Pierre Vilbró, Junho 2021
Mais palavras para quê? Com poucas palavras escritas, muitas coisas ficam ditas. Coisas que, para a grande maioria dos(as) leitores(as) de BigSlam são entendidas, principalmente por quem deixou Moçambique.
Entendidas, por experiência vivida. Com dor incontida, dramas, traumas e perdas (materiais, afectivas, e de vidas familiares). Cada um, com o seu caso.
Pessoalmente, como muitos, naquela terra nasci, cresci, formei-me, iniciara a vida profissional (ia no 5.º ano), casei e começara a constituir família. Com 30 anos de idade, peguei na mulher e na filha (a 2.ª vinha a caminho), e partimos para nunca mais voltar.
Partimos convictamente, para um destino (que virou definitivo) onde nunca tínhamos estado, sem ninguém, sem dinheiro e sem emprego. Mas não estávamos de acordo com a ideologia comunista, o sistema político e a ditadura implantadas, que víamos que levariam Moçambique para a miséria e o povo para o sofrimento. Lamentavelmente, o que veio a acontecer. Não era difícil de prever.
O que jamais esquecerei e perdoarei, é que passei a sentir-me estrangeiro na minha própria terra, da qual tudo conhecia por experiência de vida praticada, desde a infância nos bairros de caniço onde vivi anos a fio, imbuindo a cultura, os costumes, os comeres e a convivência multirracial, tudo cimento que me moldaram para toda a vida.
Também não compreendia, e jamais perdoarei, que libertadores se transformassem em ditadores, obtido o tão almejado poder, oprimindo o povo que alegavam ter libertado e devolvido a dignidade.
Por tudo isto, por ser de carácter livre e independente, não tinha como permanecer, e o meu desacordo não me levou a criar qualquer tipo de problema. Simplesmente, quem não está bem, muda-se. Foi o que fizemos.
Para finalizar, torço sinceramente para que os moçambicanos consigam, por si próprios, encontrar o verdadeiro caminho que os leve e a Moçambique para um futuro, desejavelmente próximo, de paz, de liberdade, de democracia plena, de justiça, de progresso e de bem-estar.
Pierre Vilbró, Junho 2021
9 Comentários
Manuel Martins Terra
Caro amigo Pierre, conseguiste neste tão significativo poema, deixar transparecer a nossa revolta e desilusão ao deixarmos a terra dos nossos sonhos, e ao chegarmos a este país à beira mar plantado ,apenas transportando na bagagem a esperança de começar uma nova vida, transformando a tristeza e a teimosia numa prova de afirmação. Pierre, a vida continuou porque dos fracos não reza a história.

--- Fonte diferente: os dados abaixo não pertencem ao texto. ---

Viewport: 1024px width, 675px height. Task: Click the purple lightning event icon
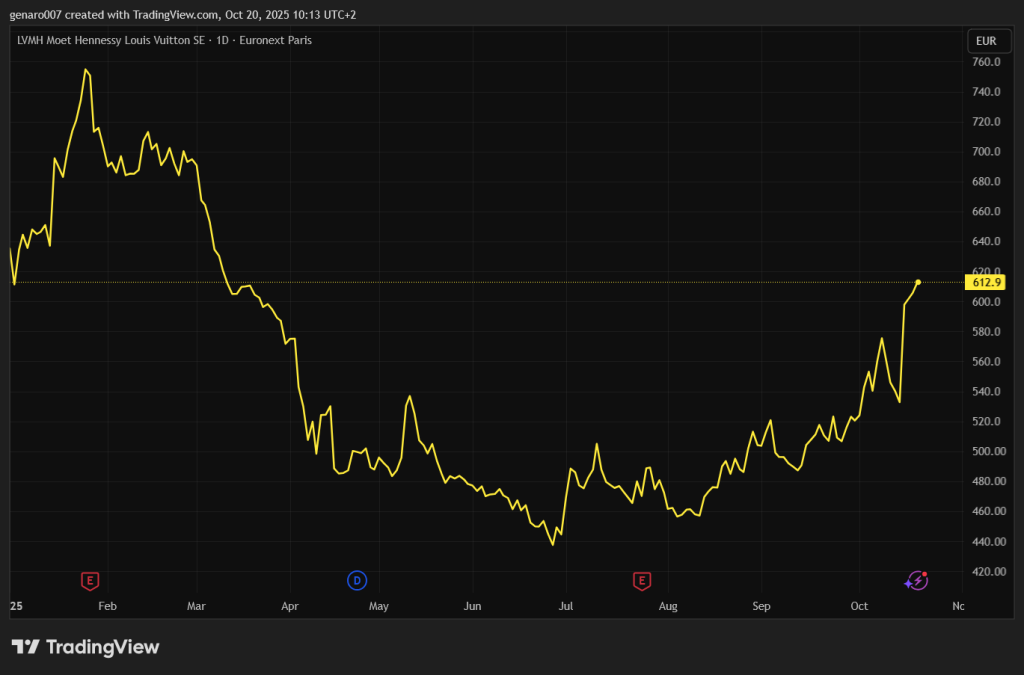(915, 580)
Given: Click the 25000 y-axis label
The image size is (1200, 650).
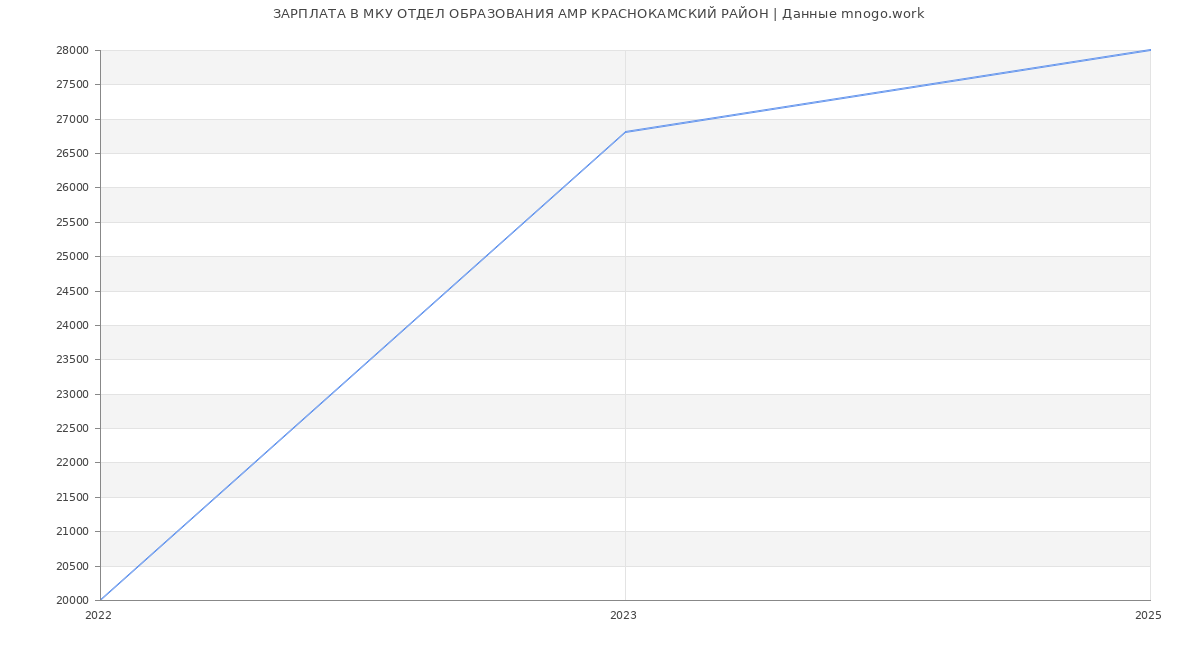Looking at the screenshot, I should pyautogui.click(x=72, y=257).
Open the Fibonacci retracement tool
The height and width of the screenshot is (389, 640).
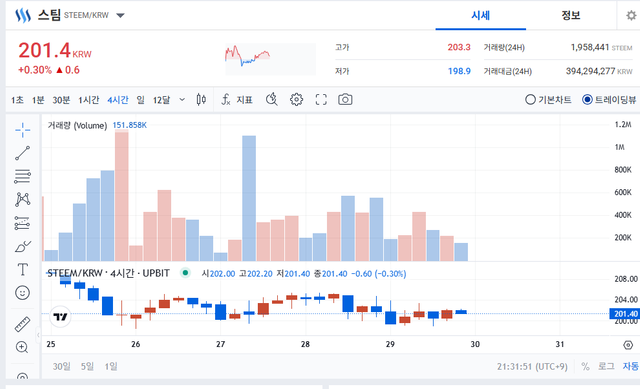point(22,176)
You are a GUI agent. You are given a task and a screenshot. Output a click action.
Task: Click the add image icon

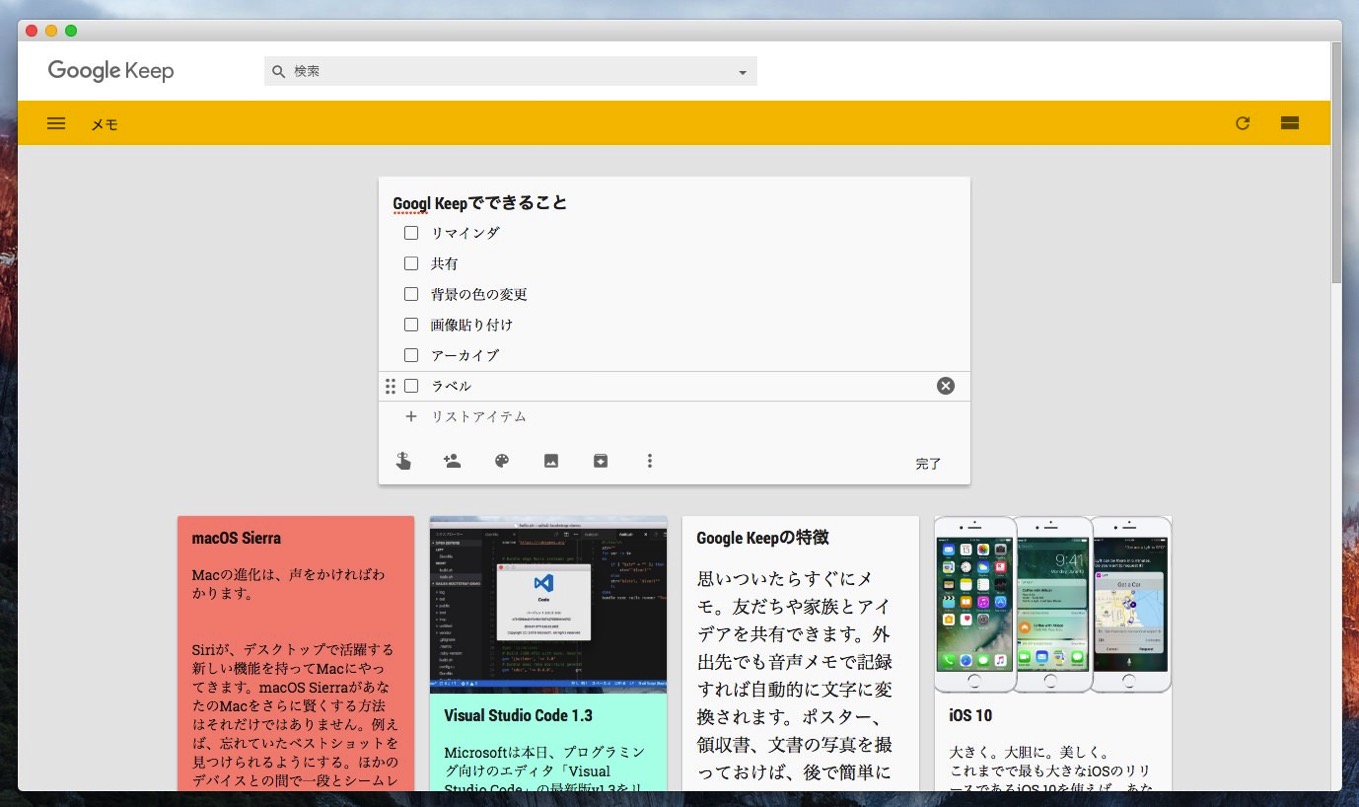coord(551,461)
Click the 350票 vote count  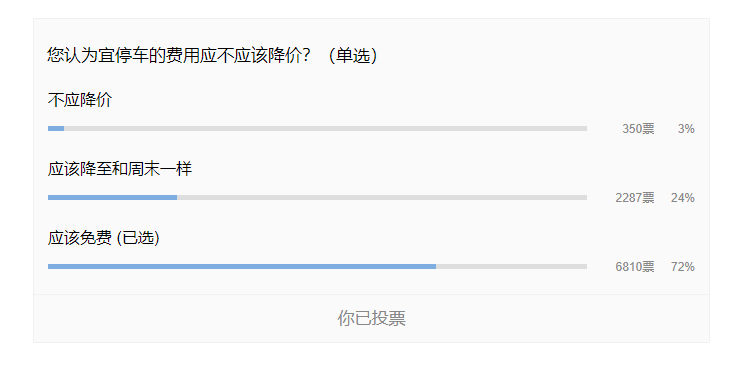[638, 129]
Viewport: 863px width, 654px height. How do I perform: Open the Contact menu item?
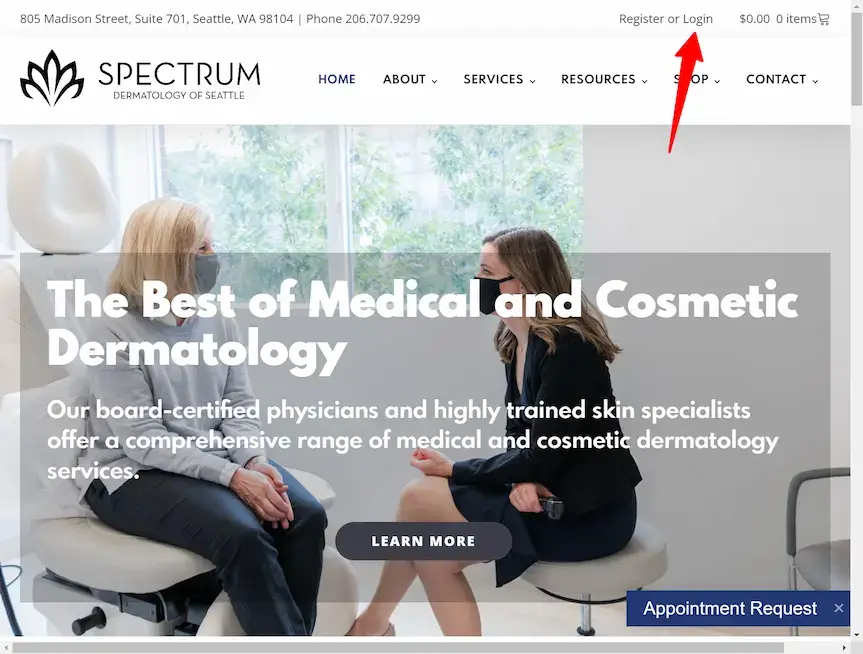click(776, 79)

Parabéns, pelo lindo poema tão cheio de conteúdo.
António Mendes
Está perfeito. Parabéns.
Julio J Conceição
Amigo Pierre
Como nos tens habituado, o relato da tua experiência daqueles anos de turbulência que a todos nos atingiu como se de uma bomba atómica se tratasse, é um pouco da história de cada um de nós, que por força de uma independência de conveniência não só de alguns moçambicanos ditos libertadores da Pátria, mas também em conluio com as grandes potências de então, que a longo prazo viam nisso uma possibilidade de saque das riquezas de que Moçambique é pródigo.

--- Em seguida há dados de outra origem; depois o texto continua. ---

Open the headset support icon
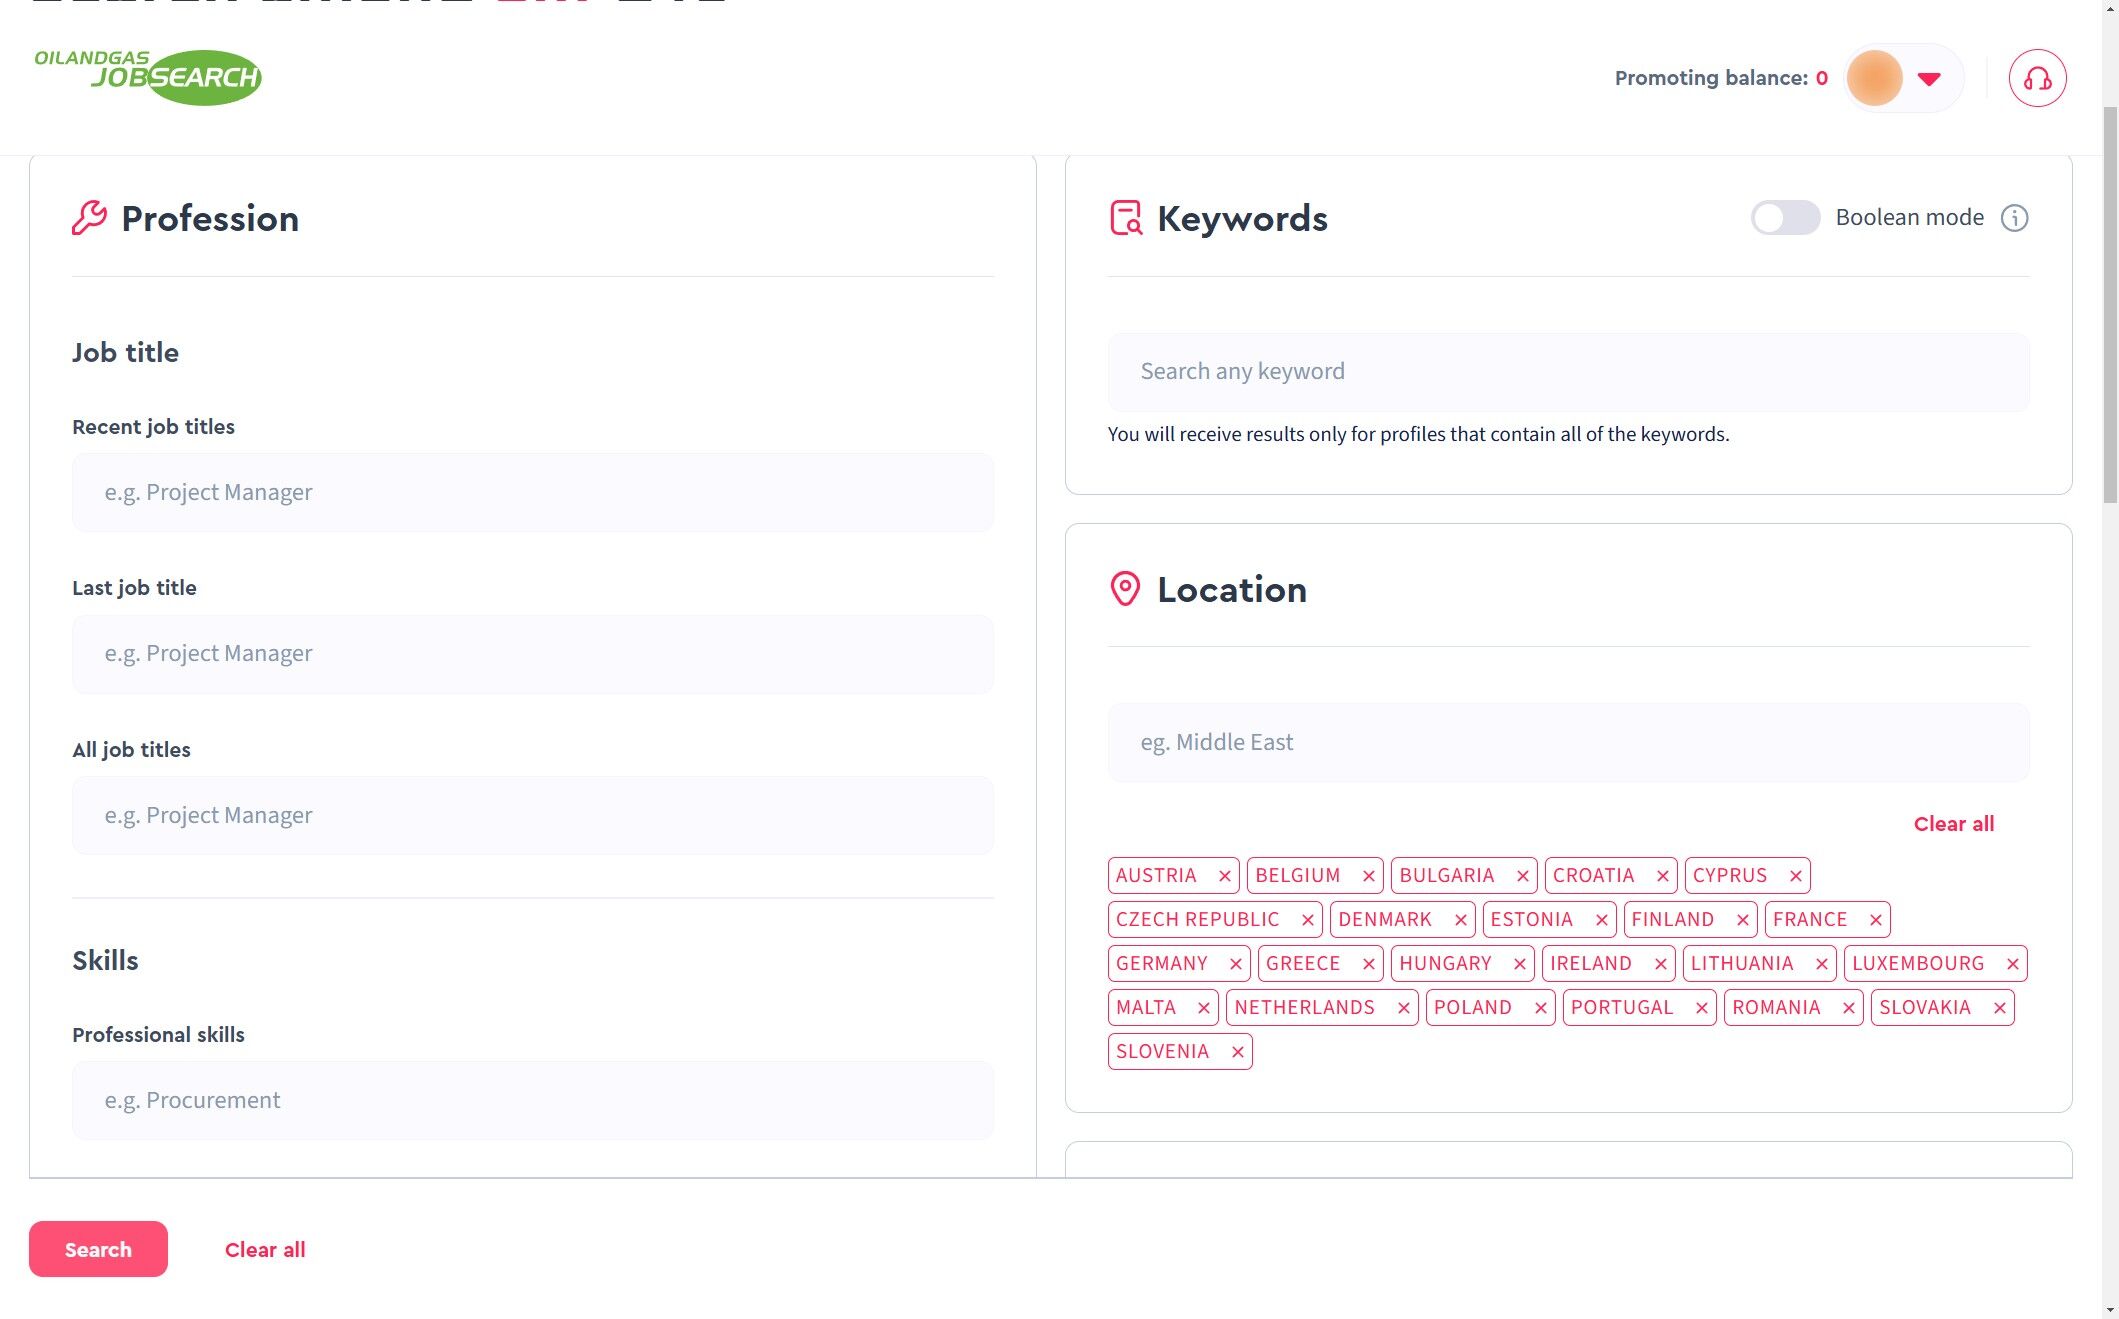 (2037, 78)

Todos nós tivemos que optar por um percurso de vida, tão difícil quão pouca era a experiência que tínhamos. Uns optaram por deixar a sua terra, pois tinham a consciência de que não alinhavam com a ideologia comunista, contrária aos seus valores e perspectiva de vida ( como foi o teu caso); outros optaram por permanecer, uns por acharem ingenuamente que o futuro seria risonho; outros porém por não disporem de recursos e perspectivas para abordar o desconhecido (foi o meu caso). Escusado será dizer que durante este tempo todo, fui um inconformado, tendo passado as passas do Algarve (como sou dizer-se) e ainda passo.

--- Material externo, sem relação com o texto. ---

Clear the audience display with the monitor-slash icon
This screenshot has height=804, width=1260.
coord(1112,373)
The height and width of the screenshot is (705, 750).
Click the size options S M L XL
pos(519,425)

Moçambique infelizmente de Pais rico em recursos, não só não progrediu, como regrediu. Perderam-se conquistas que nos últimos tempos do regime colonial se tinham alcançado. A pobreza tomou formas de miséria. Perderam-se valores. O roubo, a corrupção e a ignorância tornaram-se palavras de ordem. Os dirigentes são nomeados com base na confiança política e não em meritocracia. O analfabetismo é gritante. O tribalismo instalou-se de forma exacerbada. Enfim.. poderão chamar-me apóstolo da desgraça, mas os factos corroboram com este cenário. Não se vislumbra qualquer luz o fundo do túnel…. Infelizmente…
Era uma vez um País…
Esperança Marques
Muito bem, Sr. Pierre Vilbró, os meus cumprimentos.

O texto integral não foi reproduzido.